Narcotics present a very high risk of dependence and are the cause of serious physical and psychological dependence.

- Decreased concentration and coordination capacity;
- Reduction of intellectual activity and limitation of thinking capacity;
- The development of tolerance towards the product consumed (that is to say a reaction of habituation of the body) leads to an increase in the doses and the frequency of the intakes to achieve the same effects. These phenomena are associated with convulsive attacks, nausea; dizziness, headache.
- Excessive consumption of this type of substance can also lead to psychological consequences with disturbances of consciousness, a state of apathy, loss of self-confidence, depression, paranoid states and psychosis.

Overdose, on the other hand, can lead to fatal respiratory paralysis leading to a drop in oxygen supply and cardiovascular collapse.

Sports disciplines concerned

Narcotics are competitive drugs used in painful sports such as combat sports to relieve pain.



Cannabinoids are natural substances extracted from Indian hemp (Cannabis sativa) and synthetic analogues (similar substances made artificially). The most potent active substance is tetrahydrocannabinol (THC).

Effects of cannabinoids

Cannabinoids work primarily through type 1 cannabinoid receptors (CB1).

These are mainly found on the nerve cells of the central nervous system. The regions of the brain containing the most CB1 receptors play an important role in memory (hippocampus and cerebellum) as well as in the regulation of motor skills (basal ganglia and cerebellum).

They decrease the excitability of the brain and activate the dopaminergic reward system. The release of the neurotransmitter dopamine is activated and induces an effect of pleasant sensations of well-being and personal development.

Side effects

Cannabinoids work primarily on the brain and can have multiple side effects.

Short term effects:

Loss of motivation on the physical level;

Perception and short-term memory disorders.

Taken in high doses:

Psychotic attacks;

States of agitation;

Panic and disorientation reactions.

Chronic cannabis use can induce:

Attention and learning disorders;

Loss of memory as well as changes in the structure of the personality;

Psychic dependence,

Psychotic attacks.

Sports disciplines concerned

Cannabinoids can alleviate tension and excitement before competition, causing the athlete to take more risks, which in certain conditions can have a stimulating effect on their performance.

However, in most sports disciplines, undesirable effects, such as reduced reaction capacity, coordination problems and loss of motivation, clearly predominate. It is particularly prevalent in team sports.

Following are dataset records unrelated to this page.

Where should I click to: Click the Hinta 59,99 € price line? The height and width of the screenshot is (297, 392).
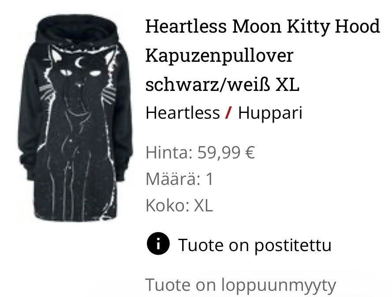[200, 152]
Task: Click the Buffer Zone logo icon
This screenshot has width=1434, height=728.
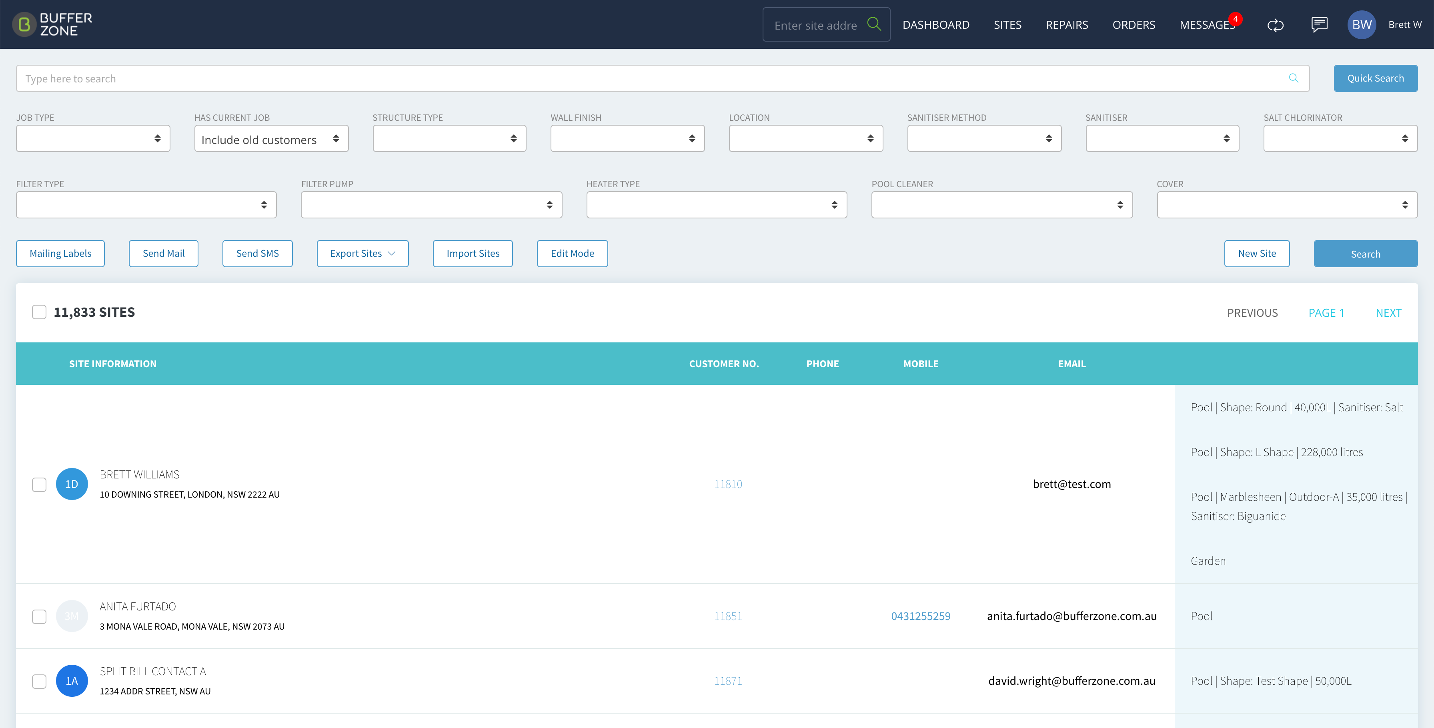Action: point(24,24)
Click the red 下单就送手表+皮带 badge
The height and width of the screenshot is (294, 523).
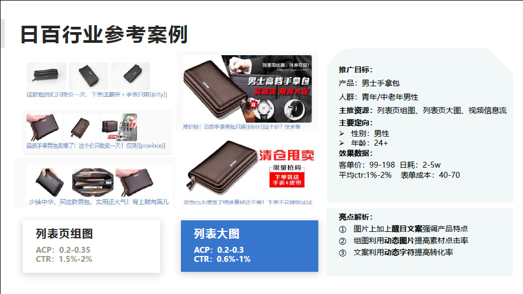tap(287, 180)
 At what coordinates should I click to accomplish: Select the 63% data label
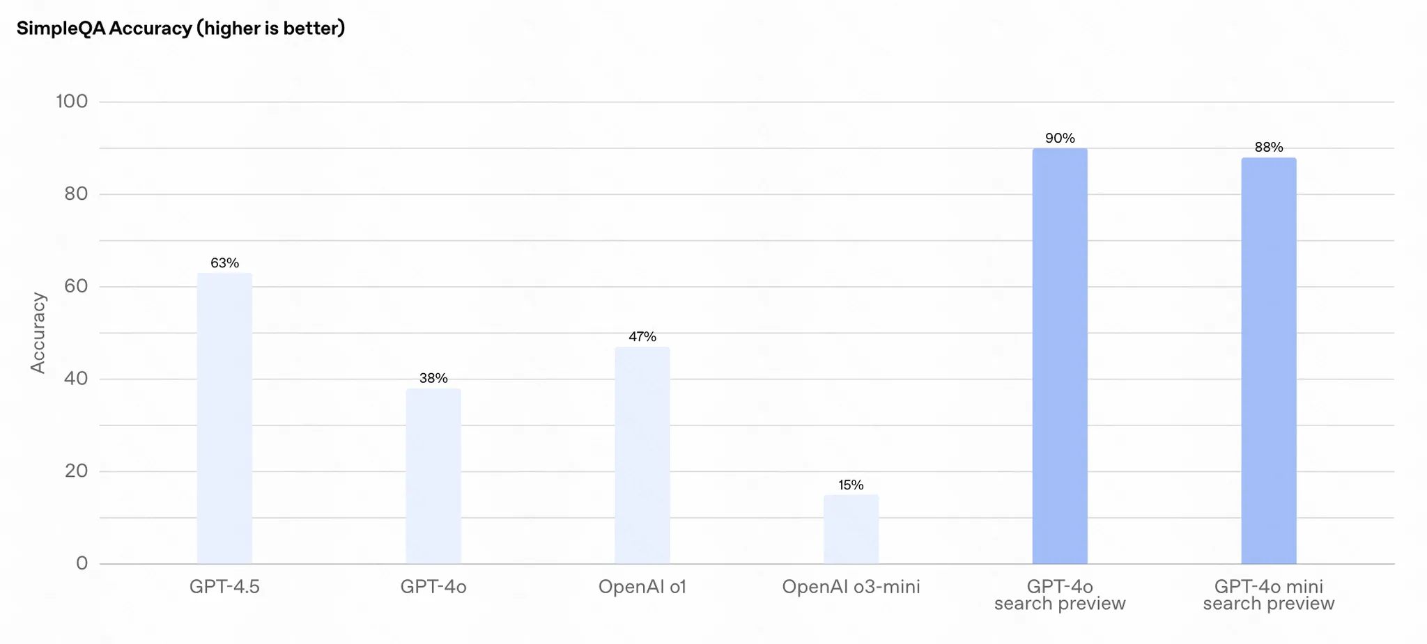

Glucocorticoids are part of corticosteroids, a class of steroid hormones made and secreted by the adrenal cortex.

Due to their analgesic and anti-inflammatory effects, glucocorticoids are used for doping purposes.

Effects of glucocorticoids

Glucocorticoids have a stimulating effect on glucose synthesis. They promote the catabolism of protein and fat deposits, which are then used for energy production.

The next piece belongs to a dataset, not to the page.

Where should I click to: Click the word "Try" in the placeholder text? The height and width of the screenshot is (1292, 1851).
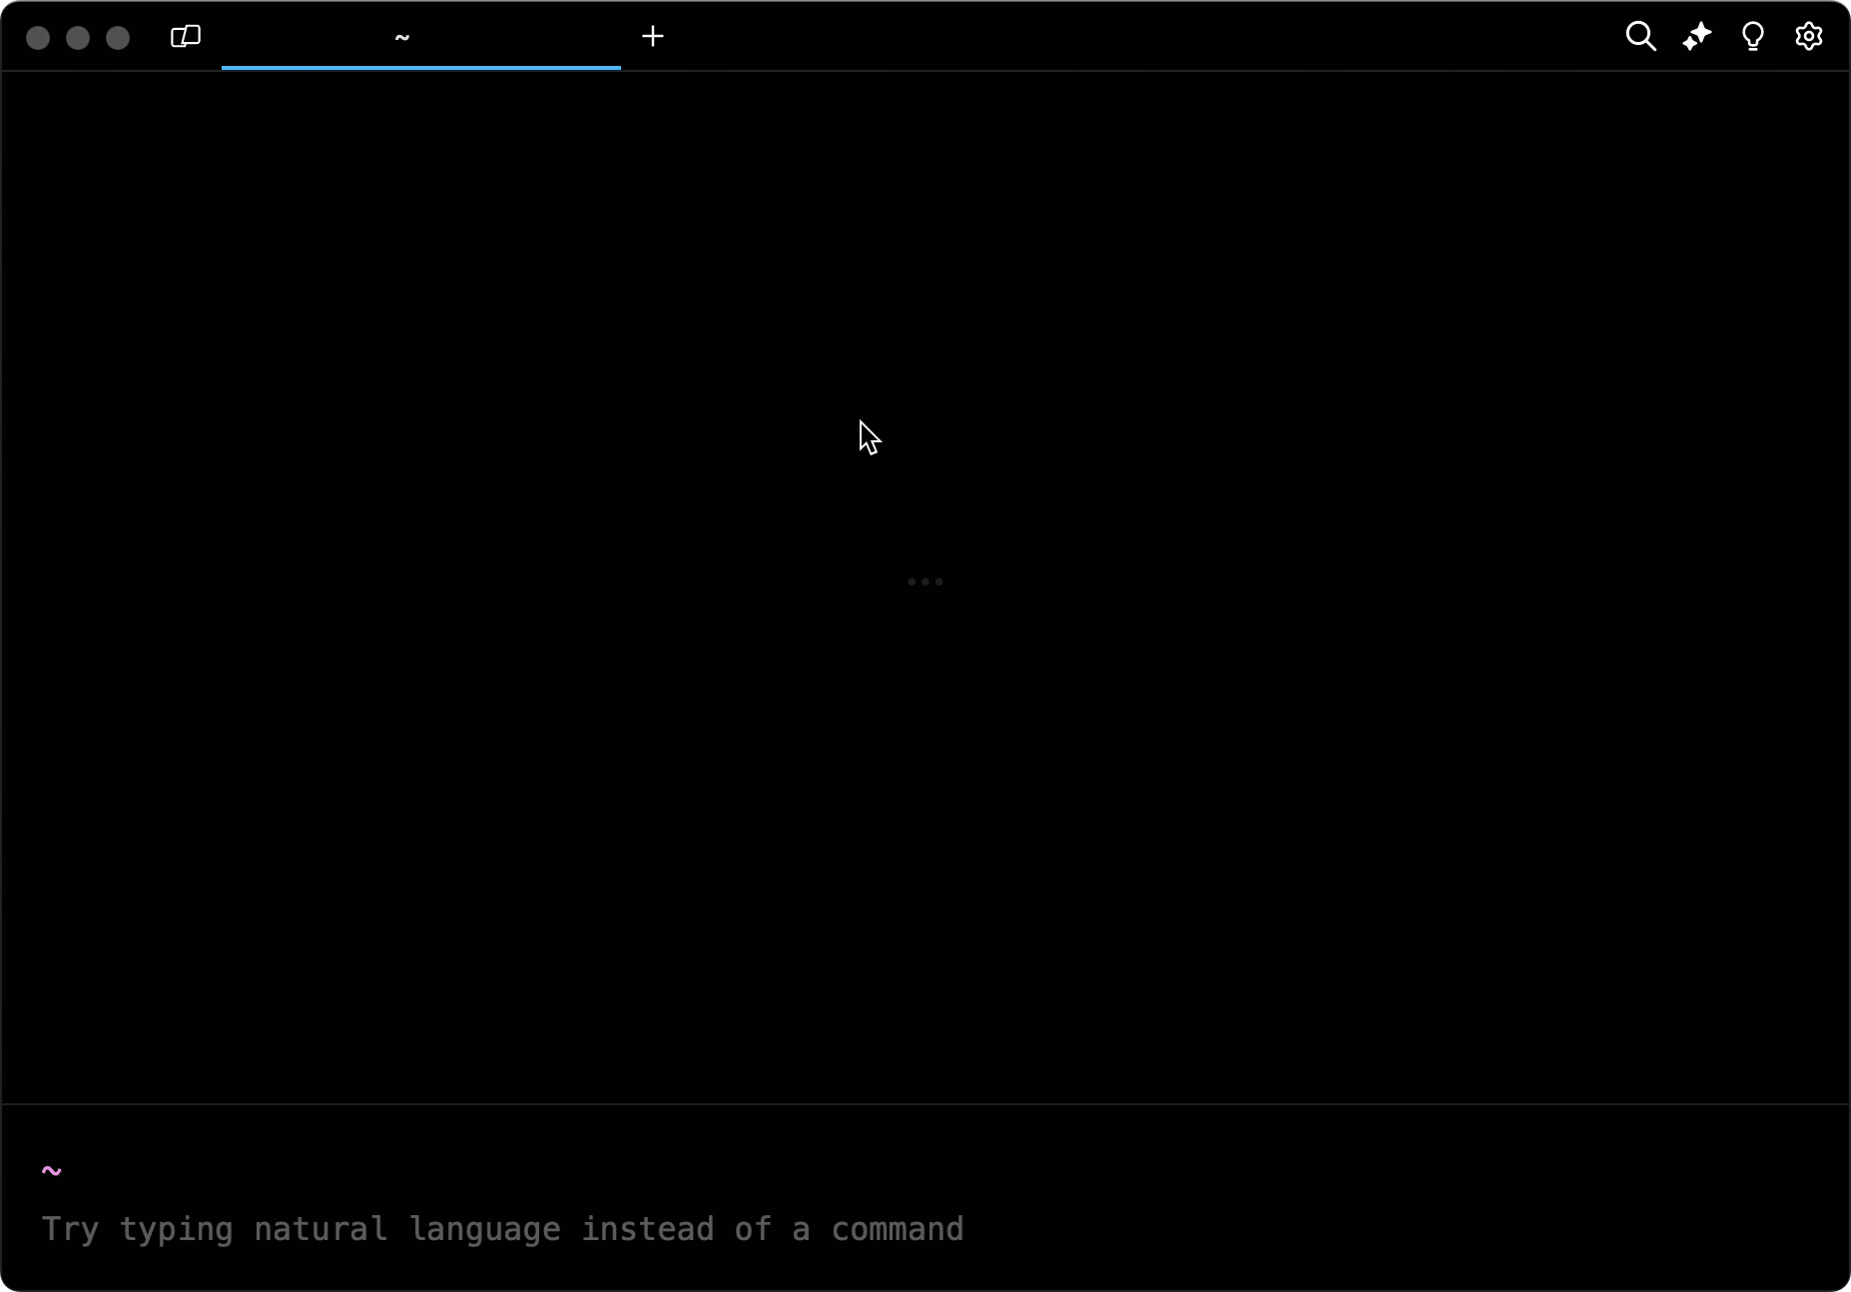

Glucocorticoids have an anti-inflammatory and analgesic action, they reduce feelings of physical fatigue and have slightly euphoric effects.

Side effects

Glucocorticoids work on different areas of the body, which explains their many side effects.

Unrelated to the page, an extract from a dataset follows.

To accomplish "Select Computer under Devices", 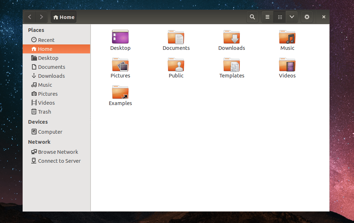I will (50, 132).
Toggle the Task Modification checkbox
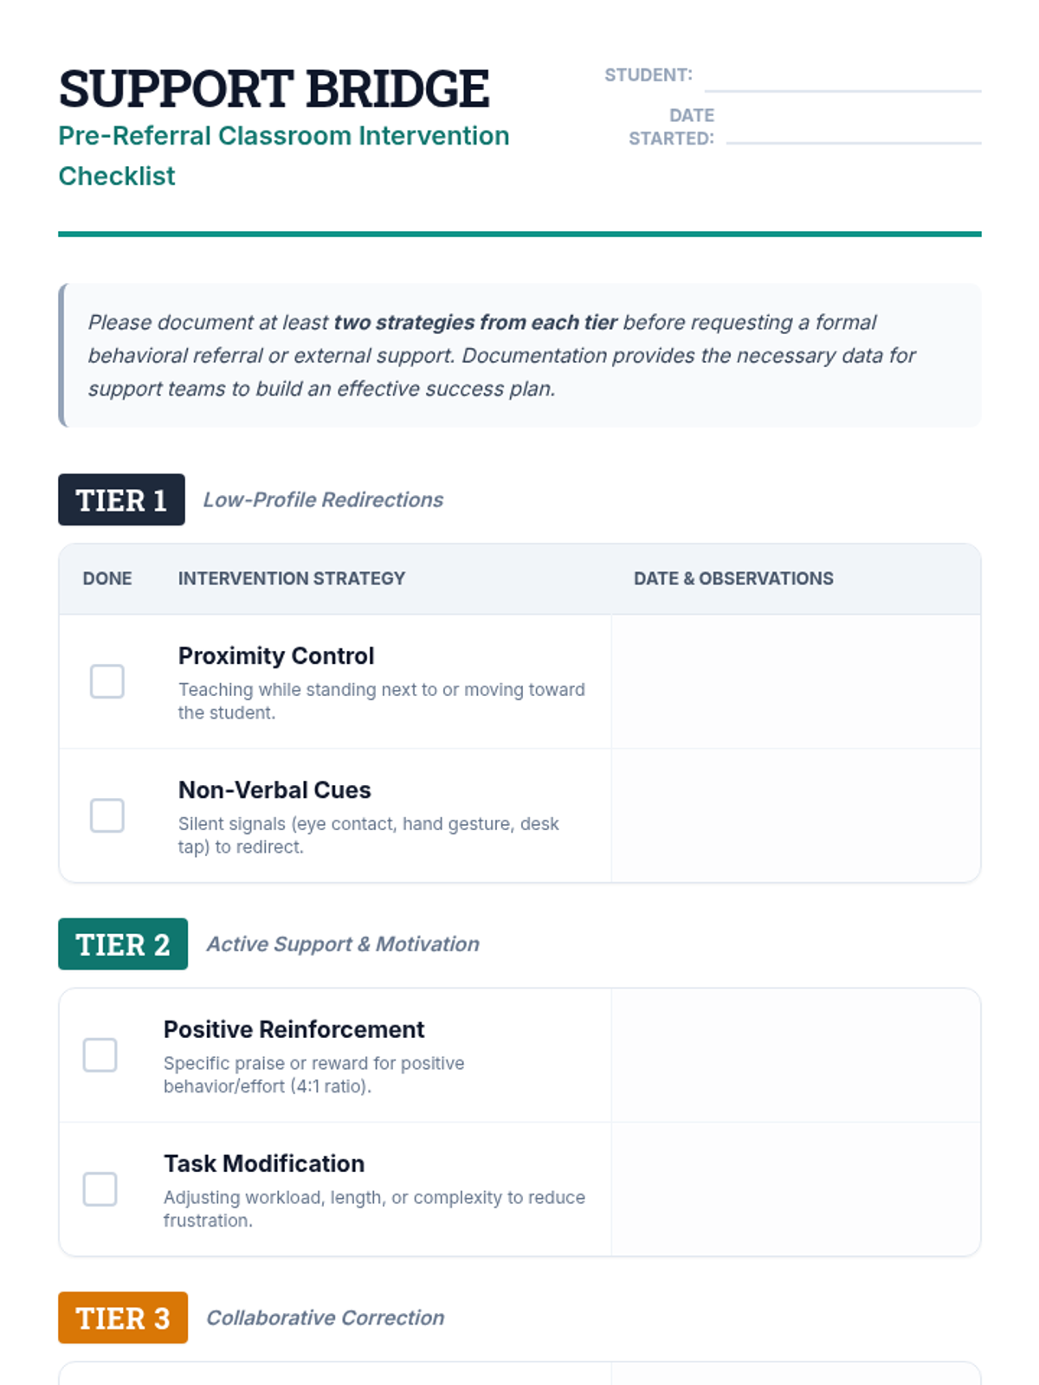The width and height of the screenshot is (1039, 1385). point(100,1189)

Weakening of tendons and muscles: risk of rupture and strain;

Weakening of the bones (calcium leakage); risk of stress fracture;

Decreased immune defenses;

Side effects of chronic abuse include:

- Diabetes;
- increased risk of stomach ulcer;
- abdominal obesity;
- eye diseases;
- growth disorders;
- psychic modifications.

Sports disciplines concerned

In general, we can say that the misuse of glucocorticoids concerns all sports.

Their doping effects are particularly sought after in endurance sports where you have to resist pain and fatigue while making the most of your own energy reserves. Their anti-inflammatory action is appreciated in the most diverse sports.

In some sports the Alcohol and beta-blockers may also be prohibited.